## Goal of the exercise
Nothing in the listing may be skipped; transcribe all of it as written.

"""

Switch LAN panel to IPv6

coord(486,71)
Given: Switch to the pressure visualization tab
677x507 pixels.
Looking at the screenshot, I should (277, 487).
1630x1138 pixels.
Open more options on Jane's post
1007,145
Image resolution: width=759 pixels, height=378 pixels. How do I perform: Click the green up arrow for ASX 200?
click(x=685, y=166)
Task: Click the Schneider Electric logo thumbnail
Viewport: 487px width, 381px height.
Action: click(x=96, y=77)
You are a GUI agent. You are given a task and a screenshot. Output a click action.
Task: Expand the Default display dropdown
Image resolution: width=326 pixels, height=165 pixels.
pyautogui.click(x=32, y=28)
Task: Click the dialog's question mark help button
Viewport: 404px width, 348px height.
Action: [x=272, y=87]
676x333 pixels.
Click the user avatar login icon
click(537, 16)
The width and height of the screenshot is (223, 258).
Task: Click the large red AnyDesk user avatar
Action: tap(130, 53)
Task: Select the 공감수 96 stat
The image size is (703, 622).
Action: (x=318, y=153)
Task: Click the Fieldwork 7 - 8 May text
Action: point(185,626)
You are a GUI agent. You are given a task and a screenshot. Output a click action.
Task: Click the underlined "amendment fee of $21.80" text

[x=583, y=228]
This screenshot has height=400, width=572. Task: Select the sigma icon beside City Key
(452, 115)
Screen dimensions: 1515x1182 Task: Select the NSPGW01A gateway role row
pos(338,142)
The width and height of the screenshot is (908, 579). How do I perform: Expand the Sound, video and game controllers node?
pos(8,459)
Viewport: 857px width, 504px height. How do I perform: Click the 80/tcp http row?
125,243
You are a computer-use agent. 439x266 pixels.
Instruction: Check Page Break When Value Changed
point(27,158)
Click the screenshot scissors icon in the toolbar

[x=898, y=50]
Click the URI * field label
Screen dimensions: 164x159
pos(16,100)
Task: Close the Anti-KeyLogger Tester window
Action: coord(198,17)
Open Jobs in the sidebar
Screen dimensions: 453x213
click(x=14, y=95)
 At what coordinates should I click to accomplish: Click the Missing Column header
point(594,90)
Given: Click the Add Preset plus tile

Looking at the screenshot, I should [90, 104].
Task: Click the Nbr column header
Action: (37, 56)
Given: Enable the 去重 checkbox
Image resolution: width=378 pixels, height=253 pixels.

"""

## Response
Switch LAN panel to IPv6

coord(486,71)
Given: Switch to the pressure visualization tab
677x507 pixels.
Looking at the screenshot, I should (277, 487).
1630x1138 pixels.
Open more options on Jane's post
1007,145
Image resolution: width=759 pixels, height=378 pixels. How do I perform: Click the green up arrow for ASX 200?
click(x=685, y=166)
Task: Click the Schneider Electric logo thumbnail
Viewport: 487px width, 381px height.
Action: click(x=96, y=77)
You are a GUI agent. You are given a task and a screenshot. Output a click action.
Task: Expand the Default display dropdown
Image resolution: width=326 pixels, height=165 pixels.
pyautogui.click(x=32, y=28)
Task: Click the dialog's question mark help button
Viewport: 404px width, 348px height.
Action: [x=272, y=87]
676x333 pixels.
Click the user avatar login icon
click(537, 16)
The width and height of the screenshot is (223, 258).
Task: Click the large red AnyDesk user avatar
Action: tap(130, 53)
Task: Select the 공감수 96 stat
The image size is (703, 622).
Action: (x=318, y=153)
Task: Click the Fieldwork 7 - 8 May text
Action: point(185,626)
You are a GUI agent. You are given a task and a screenshot. Output a click action.
Task: Click the underlined "amendment fee of $21.80" text

[x=583, y=228]
This screenshot has height=400, width=572. Task: Select the sigma icon beside City Key
(452, 115)
Screen dimensions: 1515x1182 Task: Select the NSPGW01A gateway role row
pos(338,142)
The width and height of the screenshot is (908, 579). How do I perform: Expand the Sound, video and game controllers node?
pos(8,459)
Viewport: 857px width, 504px height. How do I perform: Click the 80/tcp http row?
125,243
You are a computer-use agent. 439x266 pixels.
Instruction: Check Page Break When Value Changed
point(27,158)
Click the screenshot scissors icon in the toolbar

[x=898, y=50]
Click the URI * field label
Screen dimensions: 164x159
pos(16,100)
Task: Close the Anti-KeyLogger Tester window
Action: coord(198,17)
Open Jobs in the sidebar
Screen dimensions: 453x213
click(x=14, y=95)
 At what coordinates should I click to accomplish: Click the Missing Column header
point(594,90)
Given: Click the Add Preset plus tile

Looking at the screenshot, I should [90, 104].
Task: Click the Nbr column header
Action: (37, 56)
Given: Enable the 去重 checkbox
Image resolution: width=378 pixels, height=253 pixels.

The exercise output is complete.